本当に、俺はもう独りではないんだなあと実感する幸せな瞬間だった。
「いつもこの時期はほんとうにくたくたになってしまうんだけれど。今年は英児さんと眠れるだけでしあわせ」
俺とおなじことを感じてくれると知ると、また彼女への愛しさは倍増してしまう。ついに英児は寝返って、背中に寄り添っていた琴子と向きあった。
一緒にベッドに寝そべって寄り添って、そうしていま、見つめ合っている。英児は琴子の黒髪をそっと指にすかして撫でる。琴子も気持ちよさそうにそっと目を閉じてくれる。

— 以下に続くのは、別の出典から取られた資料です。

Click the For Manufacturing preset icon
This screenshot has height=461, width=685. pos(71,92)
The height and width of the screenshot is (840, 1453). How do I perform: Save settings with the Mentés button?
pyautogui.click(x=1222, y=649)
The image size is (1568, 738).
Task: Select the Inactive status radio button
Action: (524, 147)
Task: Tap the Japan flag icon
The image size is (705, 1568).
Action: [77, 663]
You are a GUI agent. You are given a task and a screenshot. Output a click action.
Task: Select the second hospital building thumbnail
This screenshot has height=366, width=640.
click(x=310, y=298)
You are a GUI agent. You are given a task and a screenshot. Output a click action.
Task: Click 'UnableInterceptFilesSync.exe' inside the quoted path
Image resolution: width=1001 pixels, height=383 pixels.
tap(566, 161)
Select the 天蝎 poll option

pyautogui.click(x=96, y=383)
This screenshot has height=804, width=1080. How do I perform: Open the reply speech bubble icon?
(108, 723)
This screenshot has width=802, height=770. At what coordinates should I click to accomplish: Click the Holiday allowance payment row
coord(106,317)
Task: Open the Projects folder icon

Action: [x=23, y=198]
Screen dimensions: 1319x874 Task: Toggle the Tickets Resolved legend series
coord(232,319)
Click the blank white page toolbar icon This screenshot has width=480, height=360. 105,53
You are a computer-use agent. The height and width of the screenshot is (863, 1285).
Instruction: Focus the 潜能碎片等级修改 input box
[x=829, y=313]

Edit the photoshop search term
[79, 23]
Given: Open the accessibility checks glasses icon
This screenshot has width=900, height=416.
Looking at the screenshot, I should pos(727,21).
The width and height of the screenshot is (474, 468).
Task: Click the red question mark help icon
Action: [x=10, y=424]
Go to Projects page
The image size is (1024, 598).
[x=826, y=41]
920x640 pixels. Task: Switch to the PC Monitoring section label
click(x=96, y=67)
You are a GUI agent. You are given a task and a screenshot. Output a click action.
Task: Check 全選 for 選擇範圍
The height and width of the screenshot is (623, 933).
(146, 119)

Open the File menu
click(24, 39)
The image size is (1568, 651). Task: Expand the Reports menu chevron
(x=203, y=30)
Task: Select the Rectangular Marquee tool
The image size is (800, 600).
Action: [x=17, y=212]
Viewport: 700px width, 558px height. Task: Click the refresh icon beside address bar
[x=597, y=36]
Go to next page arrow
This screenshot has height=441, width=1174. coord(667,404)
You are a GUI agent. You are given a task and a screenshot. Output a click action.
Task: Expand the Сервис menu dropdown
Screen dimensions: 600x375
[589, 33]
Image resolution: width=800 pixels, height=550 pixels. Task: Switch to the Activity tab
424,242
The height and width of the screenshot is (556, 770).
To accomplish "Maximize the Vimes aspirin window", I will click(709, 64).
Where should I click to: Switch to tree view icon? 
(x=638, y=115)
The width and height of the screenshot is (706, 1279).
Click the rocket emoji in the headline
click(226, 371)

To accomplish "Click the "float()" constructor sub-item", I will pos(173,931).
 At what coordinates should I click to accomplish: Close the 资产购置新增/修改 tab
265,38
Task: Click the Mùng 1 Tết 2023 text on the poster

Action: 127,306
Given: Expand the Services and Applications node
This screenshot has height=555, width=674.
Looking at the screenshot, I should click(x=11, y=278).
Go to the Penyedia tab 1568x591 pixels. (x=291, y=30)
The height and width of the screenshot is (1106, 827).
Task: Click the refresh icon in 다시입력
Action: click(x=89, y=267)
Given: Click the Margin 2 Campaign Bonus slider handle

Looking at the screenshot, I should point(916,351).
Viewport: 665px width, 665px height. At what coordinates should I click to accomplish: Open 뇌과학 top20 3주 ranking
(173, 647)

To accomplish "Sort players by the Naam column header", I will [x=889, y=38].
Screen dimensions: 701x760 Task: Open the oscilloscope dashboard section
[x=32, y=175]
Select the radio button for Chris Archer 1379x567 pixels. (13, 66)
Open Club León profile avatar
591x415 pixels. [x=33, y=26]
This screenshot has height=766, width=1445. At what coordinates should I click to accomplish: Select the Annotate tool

「俺もよ、おまえの肌がそばにないと眠れなくなっちまったよ。寂しいんだよ。夜遅くなっても、隣があったかくないと」
そして英児は琴子の首筋にそっとキスをする。
「おまえのこの匂いも。そばにないと落ち着かねえ」
「英児さん。私も……。龍星轟のこの家がもう私には心地よくて。だから帰ってきたらほっとするの。どんなにくたくたでも。お風呂も英児さんが温めておいてくれているから、すごく気持ちよかったの」
そうして今度は、琴子から英児のくちびるへとキスをくれる。